L’AQUILA – “Sulle autostrade serve almeno un presidio notturno. È ciò che prevede l’ultima circolare del 7 febbraio del ministero delle infrastrutture e dei trasporti ed è un’indicazione espressamente contenuta nei contratti di servizio e nelle convenzioni con i concessionari delle autostrade italiane, tra cui le autostrade abruzzesi A24 e A25. Eppure, già nel 2014, la concessionaria della Strada dei Parchi ha cancellato il turno di notte in 8 stazioni, per poi doverlo ripristinare a causa di una vertenza ancora in corso con i sindacati e con il ministero. Sul balletto di corsi e ricorsi si è pronunciato anche il Consiglio regionale dell’Abruzzo, chiedendo al governo un intervento immediato. La cosa certa è che il turno di notte ai caselli è necessario, per la sicurezza degli automobilisti e perché fa parte di precisi accordi sindacali con i lavoratori”.

Lo dice la senatrice del Partito democratico Stefania Pezzopane, che sulla vicenda sta presentando un’interrogazione parlamentare.
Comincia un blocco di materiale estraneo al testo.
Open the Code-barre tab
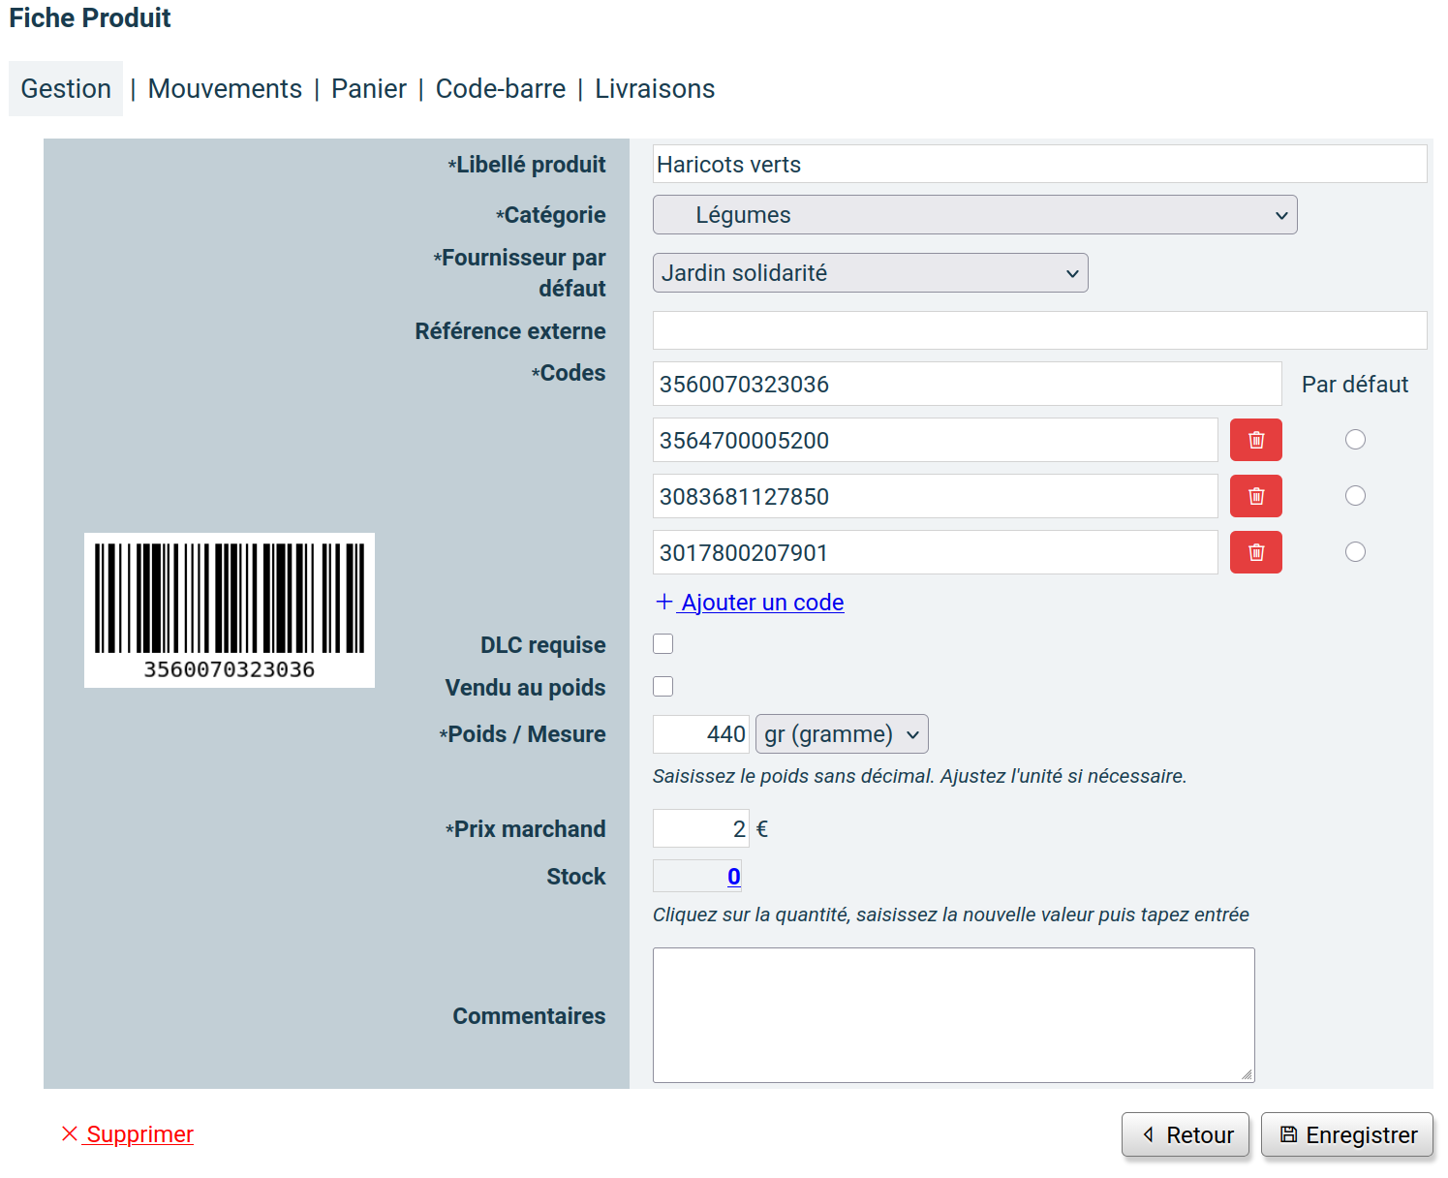The image size is (1448, 1178). [500, 89]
“Nel caso dell’Abruzzo – spiega Pezzopane – la concessionaria della Strada dei Parchi ha violato la convenzione, eliminando il turno di notte. Lo ha poi ripristinato a causa di un intervento del ministero, ma è anche ricorsa al Tar e contro quel pronunciamento il dicastero ha fatto appello al Consiglio di Stato. Ora – ricorda la Pezzopane – la società ha formalizzato la disdetta degli accordi sindacali, esprimendo la volontà di organizzarsi in modo autonomo per sopprimere il turno di notte su tutto il percorso”.

“Dal 1 febbraio sono prive di servizio notturno le stazioni di Ponte di Nona, Castel Madama, Tagliacozzo, Pescina, Cocullo, Pescara-Villanova e Assergi, ma il provvedimento riguarderà presto tutte le barriere. Si tratta di una cancellazione che coinvolge anche altre concessionarie, tanto che è in corso lo stato di agitazione nazionale delle associazioni sindacali di categoria. È per questo che chiediamo al governo un ulteriore intervento, affinché le concessionarie della autostrade italiane rispettino le indicazioni del ministero delle infrastrutture e dei trasporti. Per tutti questi motivi – conclude Pezzopane – sto presentando una interrogazione parlamentare in Senato”.